The candidates are running for governor of North Carolina and are trying to make a last-minute push before Election Day Tuesday.
Wickersham and Pasquarella questioned the candidates over the challenges they’ve faced in this election, jobs and campaign ads.
Perdue said she thought the voters were her biggest challenge in the election thus far.
“There are very few undecideds left. The rest is all up to the voters,” she said. “They have to decide which candidate has what it takes to lead us in these very trying economic times.”
Perdue also said she thinks she knows whom the voters will choose.
“I believe at the end of the day this time Wednesday, I’ll be the next governor of North Carolina,” she said.
McCrory said the main differences between him and Perdue are in the things he plans to fix.
“I want to fix the broken state criminal justice system which (Perdue) has been a part of,” McCrory said. “I want to repair the ethics breakdown in the state government which she has been a part of. And I also want to fix the department of transportation and get the politics out of transportation and put the roads where the need is not just where the politicians live.”
Wickersham and Pasquarella questioned both candidates about jobs in the state and what they would do to create more.
“I’m going to grow green jobs all over North Carolina from the mountains to the coast,” Perdue said. “You invest in your people."
McCrory said he wants to get the state back in the quote “energy business.”
“Nuclear power, clean coal, wind and solar conversation,” he said. “I want to start offshore drilling off the coast of North Carolina for both natural gas and oil, which I think will bring a lot of jobs to North Carolina.”

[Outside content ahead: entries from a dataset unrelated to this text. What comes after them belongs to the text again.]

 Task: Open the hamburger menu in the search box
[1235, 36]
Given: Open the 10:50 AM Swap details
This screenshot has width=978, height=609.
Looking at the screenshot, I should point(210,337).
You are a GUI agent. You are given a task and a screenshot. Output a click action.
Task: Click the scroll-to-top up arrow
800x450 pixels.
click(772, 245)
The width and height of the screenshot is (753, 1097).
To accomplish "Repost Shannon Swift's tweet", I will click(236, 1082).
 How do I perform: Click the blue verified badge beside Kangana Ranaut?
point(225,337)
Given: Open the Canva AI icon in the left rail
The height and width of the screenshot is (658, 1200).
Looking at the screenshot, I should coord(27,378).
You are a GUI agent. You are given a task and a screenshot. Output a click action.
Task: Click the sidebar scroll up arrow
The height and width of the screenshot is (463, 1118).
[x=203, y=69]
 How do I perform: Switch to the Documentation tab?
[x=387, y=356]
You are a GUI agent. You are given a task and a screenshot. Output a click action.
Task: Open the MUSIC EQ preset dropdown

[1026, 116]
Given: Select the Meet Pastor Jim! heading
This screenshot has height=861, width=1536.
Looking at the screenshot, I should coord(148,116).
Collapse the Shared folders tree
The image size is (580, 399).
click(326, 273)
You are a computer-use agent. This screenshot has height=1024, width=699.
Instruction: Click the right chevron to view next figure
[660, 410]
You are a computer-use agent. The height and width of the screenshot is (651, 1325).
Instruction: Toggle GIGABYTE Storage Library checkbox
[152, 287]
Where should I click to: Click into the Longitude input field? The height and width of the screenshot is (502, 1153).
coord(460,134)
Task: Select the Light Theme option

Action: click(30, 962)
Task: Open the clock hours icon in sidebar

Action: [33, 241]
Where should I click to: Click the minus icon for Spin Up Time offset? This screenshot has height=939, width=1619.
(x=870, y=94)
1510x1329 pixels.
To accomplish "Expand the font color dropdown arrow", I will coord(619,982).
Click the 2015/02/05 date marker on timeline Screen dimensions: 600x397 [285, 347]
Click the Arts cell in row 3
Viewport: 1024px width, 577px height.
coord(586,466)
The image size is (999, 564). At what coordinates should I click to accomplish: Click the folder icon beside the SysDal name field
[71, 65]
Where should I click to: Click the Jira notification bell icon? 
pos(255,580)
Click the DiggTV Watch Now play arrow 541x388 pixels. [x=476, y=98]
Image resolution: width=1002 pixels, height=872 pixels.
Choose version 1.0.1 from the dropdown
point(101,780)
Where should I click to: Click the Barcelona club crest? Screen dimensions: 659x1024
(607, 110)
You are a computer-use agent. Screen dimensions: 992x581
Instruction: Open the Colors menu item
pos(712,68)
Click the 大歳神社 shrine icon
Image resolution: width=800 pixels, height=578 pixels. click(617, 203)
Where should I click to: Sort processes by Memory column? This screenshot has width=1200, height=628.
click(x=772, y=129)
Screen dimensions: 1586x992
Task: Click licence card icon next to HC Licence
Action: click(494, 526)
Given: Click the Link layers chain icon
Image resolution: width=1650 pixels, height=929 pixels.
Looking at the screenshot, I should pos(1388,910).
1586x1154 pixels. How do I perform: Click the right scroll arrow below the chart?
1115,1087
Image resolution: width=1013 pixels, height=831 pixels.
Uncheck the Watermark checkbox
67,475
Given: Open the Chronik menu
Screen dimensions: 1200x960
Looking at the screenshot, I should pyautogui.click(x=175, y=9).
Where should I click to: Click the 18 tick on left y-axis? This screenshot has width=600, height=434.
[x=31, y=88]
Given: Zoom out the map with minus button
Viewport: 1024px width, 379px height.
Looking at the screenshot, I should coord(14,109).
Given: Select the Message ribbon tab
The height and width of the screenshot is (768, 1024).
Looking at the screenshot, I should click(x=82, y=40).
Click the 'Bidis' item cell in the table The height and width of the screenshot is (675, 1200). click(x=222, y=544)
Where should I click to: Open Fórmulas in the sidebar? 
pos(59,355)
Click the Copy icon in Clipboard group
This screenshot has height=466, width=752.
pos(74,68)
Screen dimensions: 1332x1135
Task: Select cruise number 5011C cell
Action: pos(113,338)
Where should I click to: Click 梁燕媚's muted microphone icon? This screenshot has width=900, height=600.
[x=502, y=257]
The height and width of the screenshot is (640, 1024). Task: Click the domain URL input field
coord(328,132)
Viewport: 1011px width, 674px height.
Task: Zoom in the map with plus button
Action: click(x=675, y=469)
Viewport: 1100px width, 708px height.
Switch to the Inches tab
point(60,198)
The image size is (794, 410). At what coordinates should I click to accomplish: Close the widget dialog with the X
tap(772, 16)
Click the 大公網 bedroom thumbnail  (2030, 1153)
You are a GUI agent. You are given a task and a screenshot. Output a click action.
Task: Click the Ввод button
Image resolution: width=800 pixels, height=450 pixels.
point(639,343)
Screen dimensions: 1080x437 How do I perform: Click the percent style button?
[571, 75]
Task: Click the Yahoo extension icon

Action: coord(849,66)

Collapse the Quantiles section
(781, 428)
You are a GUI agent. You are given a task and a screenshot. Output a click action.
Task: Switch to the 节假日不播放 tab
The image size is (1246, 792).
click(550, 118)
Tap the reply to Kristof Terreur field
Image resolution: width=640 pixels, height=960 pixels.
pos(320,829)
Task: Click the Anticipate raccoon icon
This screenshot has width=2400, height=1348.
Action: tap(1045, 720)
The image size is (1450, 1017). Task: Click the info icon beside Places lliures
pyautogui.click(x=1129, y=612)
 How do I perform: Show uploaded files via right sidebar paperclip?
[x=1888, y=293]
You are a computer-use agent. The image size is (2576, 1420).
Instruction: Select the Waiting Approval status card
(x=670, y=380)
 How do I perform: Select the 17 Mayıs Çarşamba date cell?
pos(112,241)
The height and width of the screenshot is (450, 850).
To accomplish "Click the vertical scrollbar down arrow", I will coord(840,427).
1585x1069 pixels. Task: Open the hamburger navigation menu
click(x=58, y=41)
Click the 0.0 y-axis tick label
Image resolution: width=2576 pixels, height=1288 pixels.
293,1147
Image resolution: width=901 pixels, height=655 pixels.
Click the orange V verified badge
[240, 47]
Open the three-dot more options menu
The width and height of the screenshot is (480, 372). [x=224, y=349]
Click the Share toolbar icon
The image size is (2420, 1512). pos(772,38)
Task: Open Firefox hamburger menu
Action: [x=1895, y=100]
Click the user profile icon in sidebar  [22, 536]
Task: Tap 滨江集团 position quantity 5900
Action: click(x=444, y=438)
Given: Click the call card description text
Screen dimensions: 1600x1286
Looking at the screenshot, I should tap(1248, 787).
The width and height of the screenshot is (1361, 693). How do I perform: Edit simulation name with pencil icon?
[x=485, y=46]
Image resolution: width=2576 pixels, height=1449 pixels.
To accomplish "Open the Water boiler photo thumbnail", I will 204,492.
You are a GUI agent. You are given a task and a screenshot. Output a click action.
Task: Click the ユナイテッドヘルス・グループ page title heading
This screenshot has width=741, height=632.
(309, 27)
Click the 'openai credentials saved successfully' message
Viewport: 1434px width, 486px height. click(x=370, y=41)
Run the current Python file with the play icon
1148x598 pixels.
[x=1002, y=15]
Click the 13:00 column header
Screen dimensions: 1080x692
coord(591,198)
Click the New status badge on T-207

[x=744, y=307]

McCrory also accused Perdue of airing anti-Charlotte ads in other parts of the state even though she claimed during the interview that she would work to keep jobs in Charlotte.
“She is not playing ads in Charlotte that she is playing elsewhere, where she is saying Charlotte is going to take all the road money from the rest of the state,” McCrory said.
Both candidates will try to rally the faithful and persuade remaining undecided voters in the final full day of campaigning for North Carolina governor.
Perdue, the Democratic lieutenant governor, is scheduled to fly to five cities Monday, starting in Winston-Salem. McCrory, the Charlotte mayor and Republican nominee, also planned to visit five cities, from Raleigh to Fletcher. In Charlotte, McCrory will be at a Republican rally at Jay M. Robinson Middle School. Perdue is set to be at a cafeteria at the United House of Prayer for All People at noon.
The polls show the two major-party candidates in a close race. The winner will succeed outgoing Gov. Mike Easley.
Libertarian candidate Mike Munger will be working at Duke University. He just completed a three-day campaign trip from Murphy in the west to Manteo in the east.